Theology of Godly Love
& Amos Yong
Geoffrey W. Sutton
The interest in godly love has been inspired by social scientists affiliated with the Institute for Research on Unlimited love. These scientists and affiliated colleagues trace at least part of their heritage to work on altruism by former Harvard University sociologist, Pitirim Sorokin.
The Science and Theology of Godly Love includes an Introduction by Lee, Poloma, and Post followed by ten chapters. The first five chapters were written by theologians. Each presents challenges to dimensions of godly love. Stephen Post discusses universality; Michael McClymond explores mutuality and self-sacrifice; Peter Althouse proposes the importance of a Christological focus to understanding godly love; Paul Alexander critiques theologies that support violence and asserts that understanding godly love entails an active nonviolence. Finally, Thomas Oord offers two contributions: Considerations in measuring love and assessing God’s etiological role in human love.
Part two contains five chapters by behavioral scientists. Hood considers alternatives to methodological atheism in the study of godly love. Exline suggests potential methods from psychology, including a role for experimental methods. Poloma reviews a sociological perspective with examples from her research among Pentecostals. Mark Carledge uses a study on glossolalia to illustrate how theologians and social scientists may collaborate. Arlene Sanchez Walsh demonstrates how case studies may contribute to an understanding of godly love.
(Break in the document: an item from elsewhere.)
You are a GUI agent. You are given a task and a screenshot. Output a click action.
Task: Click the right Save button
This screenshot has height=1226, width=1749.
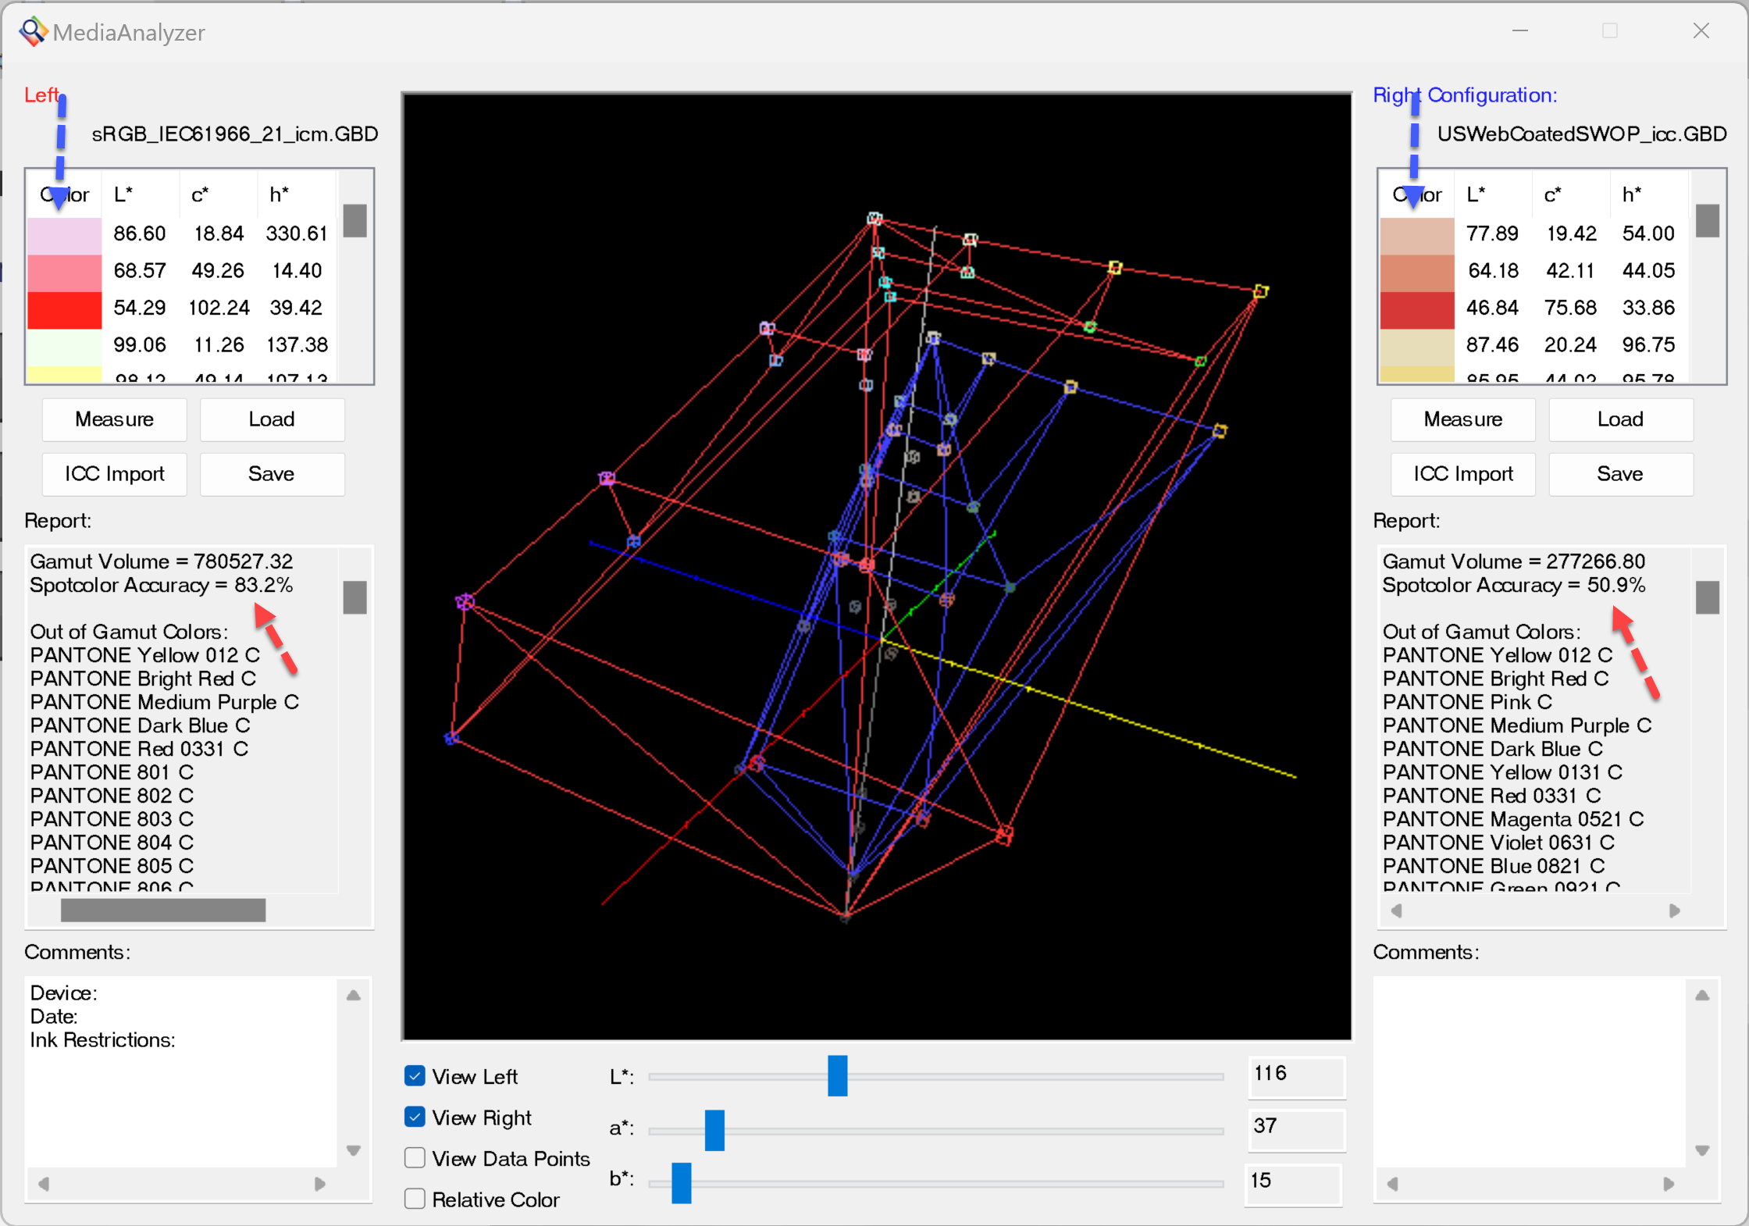tap(1621, 474)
Amos Yong concludes the discussion and offers an emphasis on assessing distinctive links between the manifestation of the Holy Spirit in love among Pentecostals compared to non-Pentecostals.
The diversity of perspectives integrates theology and science like hikers ascending a mountain from different paths, which offer unique challenges but eventually lead to an appreciation of the same phenomena, godly love.